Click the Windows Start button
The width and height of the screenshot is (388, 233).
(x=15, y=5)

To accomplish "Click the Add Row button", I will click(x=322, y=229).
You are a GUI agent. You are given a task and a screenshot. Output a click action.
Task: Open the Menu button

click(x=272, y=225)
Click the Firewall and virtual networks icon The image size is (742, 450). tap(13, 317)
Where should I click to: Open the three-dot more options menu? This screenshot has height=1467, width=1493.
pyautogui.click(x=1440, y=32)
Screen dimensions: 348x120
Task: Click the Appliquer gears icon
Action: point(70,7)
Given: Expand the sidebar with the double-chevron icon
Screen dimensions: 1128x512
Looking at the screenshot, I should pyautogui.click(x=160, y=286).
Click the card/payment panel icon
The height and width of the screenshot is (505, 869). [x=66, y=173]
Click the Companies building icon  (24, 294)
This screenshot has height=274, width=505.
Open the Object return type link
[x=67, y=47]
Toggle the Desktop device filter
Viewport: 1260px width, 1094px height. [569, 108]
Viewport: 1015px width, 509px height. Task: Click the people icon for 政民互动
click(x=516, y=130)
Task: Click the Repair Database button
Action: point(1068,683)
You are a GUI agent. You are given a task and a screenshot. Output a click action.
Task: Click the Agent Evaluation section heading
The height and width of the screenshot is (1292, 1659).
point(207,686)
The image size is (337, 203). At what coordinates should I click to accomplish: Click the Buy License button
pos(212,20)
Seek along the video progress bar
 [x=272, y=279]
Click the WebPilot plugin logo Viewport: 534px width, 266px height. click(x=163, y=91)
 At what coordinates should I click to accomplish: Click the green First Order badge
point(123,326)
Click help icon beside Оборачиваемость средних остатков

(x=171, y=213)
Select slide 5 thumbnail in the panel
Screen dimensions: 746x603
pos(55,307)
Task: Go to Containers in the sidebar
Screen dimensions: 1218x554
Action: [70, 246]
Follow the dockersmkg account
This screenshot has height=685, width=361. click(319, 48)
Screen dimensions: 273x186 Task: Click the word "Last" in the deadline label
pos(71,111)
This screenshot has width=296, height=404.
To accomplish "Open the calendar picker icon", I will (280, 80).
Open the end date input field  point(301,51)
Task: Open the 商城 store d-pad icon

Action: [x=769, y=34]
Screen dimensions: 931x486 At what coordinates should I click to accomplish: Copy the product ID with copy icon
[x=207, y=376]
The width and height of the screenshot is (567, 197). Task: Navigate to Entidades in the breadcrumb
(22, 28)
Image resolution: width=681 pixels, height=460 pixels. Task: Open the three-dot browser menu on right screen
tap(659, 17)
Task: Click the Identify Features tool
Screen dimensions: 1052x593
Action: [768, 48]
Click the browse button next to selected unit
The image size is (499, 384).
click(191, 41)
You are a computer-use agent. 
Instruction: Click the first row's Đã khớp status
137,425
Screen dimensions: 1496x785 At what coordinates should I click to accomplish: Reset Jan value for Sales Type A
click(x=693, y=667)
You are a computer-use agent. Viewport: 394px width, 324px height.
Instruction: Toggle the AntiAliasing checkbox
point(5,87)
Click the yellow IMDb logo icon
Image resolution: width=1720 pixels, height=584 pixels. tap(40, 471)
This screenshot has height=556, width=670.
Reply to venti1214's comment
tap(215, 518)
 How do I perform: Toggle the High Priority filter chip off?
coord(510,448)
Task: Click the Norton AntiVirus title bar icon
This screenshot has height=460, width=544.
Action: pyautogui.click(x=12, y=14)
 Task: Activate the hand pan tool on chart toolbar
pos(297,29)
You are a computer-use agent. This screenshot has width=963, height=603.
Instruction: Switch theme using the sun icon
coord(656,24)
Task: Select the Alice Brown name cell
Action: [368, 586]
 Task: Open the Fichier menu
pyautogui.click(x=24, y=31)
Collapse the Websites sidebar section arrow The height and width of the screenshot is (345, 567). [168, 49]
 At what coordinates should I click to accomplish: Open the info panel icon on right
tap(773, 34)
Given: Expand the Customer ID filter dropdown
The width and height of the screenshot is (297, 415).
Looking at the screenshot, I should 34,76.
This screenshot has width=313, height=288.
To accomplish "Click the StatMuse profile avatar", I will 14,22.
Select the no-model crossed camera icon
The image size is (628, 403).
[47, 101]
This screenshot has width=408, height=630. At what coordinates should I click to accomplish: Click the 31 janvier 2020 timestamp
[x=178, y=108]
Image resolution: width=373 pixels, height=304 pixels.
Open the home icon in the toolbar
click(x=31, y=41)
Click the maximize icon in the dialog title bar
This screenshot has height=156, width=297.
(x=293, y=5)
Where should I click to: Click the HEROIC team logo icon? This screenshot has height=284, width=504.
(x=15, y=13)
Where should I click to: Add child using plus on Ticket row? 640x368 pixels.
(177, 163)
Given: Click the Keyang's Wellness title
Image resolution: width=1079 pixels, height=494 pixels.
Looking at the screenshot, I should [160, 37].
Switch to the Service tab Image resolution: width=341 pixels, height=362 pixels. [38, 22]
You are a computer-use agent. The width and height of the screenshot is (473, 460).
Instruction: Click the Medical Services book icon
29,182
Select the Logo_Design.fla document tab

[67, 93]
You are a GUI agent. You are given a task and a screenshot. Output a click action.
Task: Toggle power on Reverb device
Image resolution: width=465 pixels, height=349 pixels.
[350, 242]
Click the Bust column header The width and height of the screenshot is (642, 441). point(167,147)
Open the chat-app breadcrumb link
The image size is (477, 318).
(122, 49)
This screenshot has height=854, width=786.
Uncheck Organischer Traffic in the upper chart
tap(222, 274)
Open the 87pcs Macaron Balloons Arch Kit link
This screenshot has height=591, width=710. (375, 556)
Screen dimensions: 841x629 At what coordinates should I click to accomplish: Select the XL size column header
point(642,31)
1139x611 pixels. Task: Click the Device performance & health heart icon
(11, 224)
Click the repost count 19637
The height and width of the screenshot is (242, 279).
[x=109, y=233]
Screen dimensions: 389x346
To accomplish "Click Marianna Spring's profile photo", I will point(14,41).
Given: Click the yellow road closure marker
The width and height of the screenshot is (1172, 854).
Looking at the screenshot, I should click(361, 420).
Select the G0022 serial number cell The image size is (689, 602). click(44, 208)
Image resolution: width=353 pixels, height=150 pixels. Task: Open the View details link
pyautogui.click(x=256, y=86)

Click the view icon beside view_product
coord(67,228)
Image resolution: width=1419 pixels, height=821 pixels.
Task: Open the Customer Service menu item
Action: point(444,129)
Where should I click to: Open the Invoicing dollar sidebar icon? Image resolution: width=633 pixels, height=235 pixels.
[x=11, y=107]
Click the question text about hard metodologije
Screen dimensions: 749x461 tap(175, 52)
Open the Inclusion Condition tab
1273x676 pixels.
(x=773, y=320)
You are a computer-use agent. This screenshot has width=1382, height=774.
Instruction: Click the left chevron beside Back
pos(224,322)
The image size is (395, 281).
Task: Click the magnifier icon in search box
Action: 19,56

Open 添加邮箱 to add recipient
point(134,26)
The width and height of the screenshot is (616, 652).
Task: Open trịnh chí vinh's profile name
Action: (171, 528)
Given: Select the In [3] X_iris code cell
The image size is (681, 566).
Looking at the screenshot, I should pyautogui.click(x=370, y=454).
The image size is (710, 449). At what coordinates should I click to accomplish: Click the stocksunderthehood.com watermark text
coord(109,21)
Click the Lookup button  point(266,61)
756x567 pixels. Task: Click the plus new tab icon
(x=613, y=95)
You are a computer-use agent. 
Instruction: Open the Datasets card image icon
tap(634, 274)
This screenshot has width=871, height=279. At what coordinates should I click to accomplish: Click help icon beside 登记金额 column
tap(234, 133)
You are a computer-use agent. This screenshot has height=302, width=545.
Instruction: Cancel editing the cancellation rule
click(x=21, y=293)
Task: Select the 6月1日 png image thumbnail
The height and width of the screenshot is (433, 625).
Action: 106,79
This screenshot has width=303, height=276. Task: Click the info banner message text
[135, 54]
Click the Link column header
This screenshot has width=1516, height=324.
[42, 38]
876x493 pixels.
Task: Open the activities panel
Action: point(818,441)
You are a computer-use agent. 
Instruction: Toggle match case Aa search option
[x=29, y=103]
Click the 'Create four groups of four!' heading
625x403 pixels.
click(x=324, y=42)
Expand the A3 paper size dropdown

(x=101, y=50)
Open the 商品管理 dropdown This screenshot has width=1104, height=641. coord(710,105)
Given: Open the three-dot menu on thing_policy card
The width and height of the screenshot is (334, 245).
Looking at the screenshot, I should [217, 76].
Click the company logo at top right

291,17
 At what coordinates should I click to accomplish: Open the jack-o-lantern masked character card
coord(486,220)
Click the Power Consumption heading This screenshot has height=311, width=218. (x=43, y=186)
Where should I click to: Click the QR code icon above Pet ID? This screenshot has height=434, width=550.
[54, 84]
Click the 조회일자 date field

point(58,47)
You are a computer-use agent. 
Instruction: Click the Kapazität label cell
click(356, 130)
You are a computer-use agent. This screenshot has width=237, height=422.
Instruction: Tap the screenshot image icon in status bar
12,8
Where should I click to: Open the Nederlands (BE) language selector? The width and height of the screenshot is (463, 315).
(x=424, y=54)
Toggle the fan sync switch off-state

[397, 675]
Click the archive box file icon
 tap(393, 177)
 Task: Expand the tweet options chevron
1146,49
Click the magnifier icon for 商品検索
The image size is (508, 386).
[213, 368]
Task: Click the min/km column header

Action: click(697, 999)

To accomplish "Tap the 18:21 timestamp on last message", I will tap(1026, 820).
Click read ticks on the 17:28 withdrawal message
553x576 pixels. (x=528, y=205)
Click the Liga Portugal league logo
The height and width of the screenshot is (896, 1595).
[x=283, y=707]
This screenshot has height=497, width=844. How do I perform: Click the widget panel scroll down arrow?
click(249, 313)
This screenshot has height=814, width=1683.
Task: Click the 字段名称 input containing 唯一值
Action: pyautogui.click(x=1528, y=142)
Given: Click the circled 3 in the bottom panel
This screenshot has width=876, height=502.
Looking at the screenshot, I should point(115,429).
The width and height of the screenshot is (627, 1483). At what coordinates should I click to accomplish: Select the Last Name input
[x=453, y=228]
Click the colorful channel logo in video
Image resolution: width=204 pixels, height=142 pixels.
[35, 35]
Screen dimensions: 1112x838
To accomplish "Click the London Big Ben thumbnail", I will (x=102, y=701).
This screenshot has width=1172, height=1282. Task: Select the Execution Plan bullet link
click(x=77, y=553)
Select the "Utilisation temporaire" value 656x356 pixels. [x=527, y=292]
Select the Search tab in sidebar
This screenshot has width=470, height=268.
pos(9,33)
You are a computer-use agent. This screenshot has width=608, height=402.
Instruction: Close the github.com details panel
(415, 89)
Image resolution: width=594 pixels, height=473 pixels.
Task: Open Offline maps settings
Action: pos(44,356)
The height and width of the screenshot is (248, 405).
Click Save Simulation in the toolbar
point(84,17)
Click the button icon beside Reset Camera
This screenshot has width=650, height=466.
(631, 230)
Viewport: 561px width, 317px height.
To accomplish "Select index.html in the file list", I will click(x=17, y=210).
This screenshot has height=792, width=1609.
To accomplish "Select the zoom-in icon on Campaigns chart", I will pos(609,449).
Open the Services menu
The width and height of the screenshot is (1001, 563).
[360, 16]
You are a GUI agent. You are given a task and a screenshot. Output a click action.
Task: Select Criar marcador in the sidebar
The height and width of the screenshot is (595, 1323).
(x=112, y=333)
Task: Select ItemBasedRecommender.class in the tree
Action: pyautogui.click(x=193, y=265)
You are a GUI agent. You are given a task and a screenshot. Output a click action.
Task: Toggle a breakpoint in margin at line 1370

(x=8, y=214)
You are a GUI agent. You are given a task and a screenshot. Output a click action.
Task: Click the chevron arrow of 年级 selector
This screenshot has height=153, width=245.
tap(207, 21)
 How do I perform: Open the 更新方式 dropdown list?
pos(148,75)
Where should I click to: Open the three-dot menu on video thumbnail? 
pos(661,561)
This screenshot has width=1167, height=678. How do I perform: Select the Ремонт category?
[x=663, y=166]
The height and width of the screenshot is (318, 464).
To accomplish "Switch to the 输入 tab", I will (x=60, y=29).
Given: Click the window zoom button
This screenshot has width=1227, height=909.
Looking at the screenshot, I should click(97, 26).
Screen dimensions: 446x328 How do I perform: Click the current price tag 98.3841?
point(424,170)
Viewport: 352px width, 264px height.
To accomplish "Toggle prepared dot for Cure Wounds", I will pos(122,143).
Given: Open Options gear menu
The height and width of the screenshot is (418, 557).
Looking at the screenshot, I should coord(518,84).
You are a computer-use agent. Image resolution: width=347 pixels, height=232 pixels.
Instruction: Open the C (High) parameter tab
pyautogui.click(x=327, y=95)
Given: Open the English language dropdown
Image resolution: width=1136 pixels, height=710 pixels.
----------
Read the entries above and find each line holding the word "will". Copy it out.

- Response area
To accomplish "Click the Add Row button", I will click(x=322, y=229).
To accomplish "Open the calendar picker icon", I will (280, 80).
To accomplish "Click the StatMuse profile avatar", I will 14,22.
To accomplish "Click Marianna Spring's profile photo", I will point(14,41).
To accomplish "Tap the 18:21 timestamp on last message", I will tap(1026, 820).
To accomplish "Click the London Big Ben thumbnail", I will (x=102, y=701).
To accomplish "Select index.html in the file list", I will click(x=17, y=210).
To accomplish "Select the zoom-in icon on Campaigns chart", I will pos(609,449).
To accomplish "Switch to the 输入 tab", I will (x=60, y=29).
To accomplish "Toggle prepared dot for Cure Wounds", I will pos(122,143).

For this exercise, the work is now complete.